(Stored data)
*** Begin section ***
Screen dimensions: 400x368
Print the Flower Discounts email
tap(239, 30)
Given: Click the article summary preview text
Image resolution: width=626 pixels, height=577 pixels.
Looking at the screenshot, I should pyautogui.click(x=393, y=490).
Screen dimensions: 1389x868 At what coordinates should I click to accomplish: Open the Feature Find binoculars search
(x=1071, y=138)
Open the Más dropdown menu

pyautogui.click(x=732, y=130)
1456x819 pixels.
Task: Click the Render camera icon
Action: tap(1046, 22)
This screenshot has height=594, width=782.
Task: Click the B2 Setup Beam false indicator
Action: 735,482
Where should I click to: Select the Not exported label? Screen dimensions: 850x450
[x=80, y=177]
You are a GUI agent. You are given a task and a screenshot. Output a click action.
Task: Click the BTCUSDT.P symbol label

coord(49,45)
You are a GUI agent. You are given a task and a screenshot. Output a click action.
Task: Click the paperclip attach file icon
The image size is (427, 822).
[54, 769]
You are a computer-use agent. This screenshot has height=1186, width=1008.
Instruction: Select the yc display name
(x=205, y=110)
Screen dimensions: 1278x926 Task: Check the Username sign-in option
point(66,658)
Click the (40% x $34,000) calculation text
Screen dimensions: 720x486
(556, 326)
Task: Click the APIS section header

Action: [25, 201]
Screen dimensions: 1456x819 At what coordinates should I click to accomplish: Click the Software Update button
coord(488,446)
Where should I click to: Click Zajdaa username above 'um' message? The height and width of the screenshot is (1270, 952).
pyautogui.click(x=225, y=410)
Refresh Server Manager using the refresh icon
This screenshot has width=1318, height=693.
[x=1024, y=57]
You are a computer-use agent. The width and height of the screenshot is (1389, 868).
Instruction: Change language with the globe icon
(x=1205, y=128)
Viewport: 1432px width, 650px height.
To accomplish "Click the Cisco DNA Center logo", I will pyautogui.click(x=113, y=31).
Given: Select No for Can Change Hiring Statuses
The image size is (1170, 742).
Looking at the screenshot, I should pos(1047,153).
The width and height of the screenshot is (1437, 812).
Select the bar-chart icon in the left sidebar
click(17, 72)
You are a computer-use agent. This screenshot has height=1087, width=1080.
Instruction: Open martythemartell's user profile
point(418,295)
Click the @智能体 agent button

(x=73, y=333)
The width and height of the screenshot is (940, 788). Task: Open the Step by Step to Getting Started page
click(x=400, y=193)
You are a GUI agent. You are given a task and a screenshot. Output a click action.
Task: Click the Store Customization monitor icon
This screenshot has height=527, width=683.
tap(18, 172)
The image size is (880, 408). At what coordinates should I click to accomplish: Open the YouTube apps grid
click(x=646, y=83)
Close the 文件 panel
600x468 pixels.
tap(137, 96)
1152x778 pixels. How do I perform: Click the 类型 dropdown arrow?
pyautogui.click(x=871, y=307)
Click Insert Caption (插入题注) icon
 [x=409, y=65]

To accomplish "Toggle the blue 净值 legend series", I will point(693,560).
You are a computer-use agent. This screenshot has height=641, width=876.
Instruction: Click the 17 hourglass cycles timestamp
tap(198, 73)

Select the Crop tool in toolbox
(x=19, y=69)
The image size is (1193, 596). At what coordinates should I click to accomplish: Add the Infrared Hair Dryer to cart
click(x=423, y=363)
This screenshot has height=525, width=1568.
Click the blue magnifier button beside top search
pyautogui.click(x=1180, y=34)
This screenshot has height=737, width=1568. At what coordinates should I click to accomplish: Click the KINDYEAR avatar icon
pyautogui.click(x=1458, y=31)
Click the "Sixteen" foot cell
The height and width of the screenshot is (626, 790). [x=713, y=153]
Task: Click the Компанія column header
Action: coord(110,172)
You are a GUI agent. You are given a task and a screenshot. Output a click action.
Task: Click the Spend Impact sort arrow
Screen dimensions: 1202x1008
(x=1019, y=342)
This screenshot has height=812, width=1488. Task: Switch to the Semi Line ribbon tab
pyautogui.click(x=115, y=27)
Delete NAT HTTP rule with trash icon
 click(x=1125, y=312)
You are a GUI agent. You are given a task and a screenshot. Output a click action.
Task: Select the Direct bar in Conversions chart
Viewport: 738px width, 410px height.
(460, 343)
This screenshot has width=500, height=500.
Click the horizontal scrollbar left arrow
*** End section ***
From the records above, give again exactly the lines running from the line with "Instruction: Change language" to the line with "Task: Click the Spend Impact sort arrow", inclusive.

▶ RESPONSE TO THIS TASK
Instruction: Change language with the globe icon
(x=1205, y=128)
Viewport: 1432px width, 650px height.
To accomplish "Click the Cisco DNA Center logo", I will pyautogui.click(x=113, y=31).
Given: Select No for Can Change Hiring Statuses
The image size is (1170, 742).
Looking at the screenshot, I should pos(1047,153).
The width and height of the screenshot is (1437, 812).
Select the bar-chart icon in the left sidebar
click(17, 72)
You are a computer-use agent. This screenshot has height=1087, width=1080.
Instruction: Open martythemartell's user profile
point(418,295)
Click the @智能体 agent button

(x=73, y=333)
The width and height of the screenshot is (940, 788). Task: Open the Step by Step to Getting Started page
click(x=400, y=193)
You are a GUI agent. You are given a task and a screenshot. Output a click action.
Task: Click the Store Customization monitor icon
This screenshot has height=527, width=683.
tap(18, 172)
The image size is (880, 408). At what coordinates should I click to accomplish: Open the YouTube apps grid
click(x=646, y=83)
Close the 文件 panel
600x468 pixels.
tap(137, 96)
1152x778 pixels. How do I perform: Click the 类型 dropdown arrow?
pyautogui.click(x=871, y=307)
Click Insert Caption (插入题注) icon
 [x=409, y=65]

To accomplish "Toggle the blue 净值 legend series", I will point(693,560).
You are a computer-use agent. This screenshot has height=641, width=876.
Instruction: Click the 17 hourglass cycles timestamp
tap(198, 73)

Select the Crop tool in toolbox
(x=19, y=69)
The image size is (1193, 596). At what coordinates should I click to accomplish: Add the Infrared Hair Dryer to cart
click(x=423, y=363)
This screenshot has height=525, width=1568.
Click the blue magnifier button beside top search
pyautogui.click(x=1180, y=34)
This screenshot has height=737, width=1568. At what coordinates should I click to accomplish: Click the KINDYEAR avatar icon
pyautogui.click(x=1458, y=31)
Click the "Sixteen" foot cell
The height and width of the screenshot is (626, 790). [x=713, y=153]
Task: Click the Компанія column header
Action: coord(110,172)
You are a GUI agent. You are given a task and a screenshot. Output a click action.
Task: Click the Spend Impact sort arrow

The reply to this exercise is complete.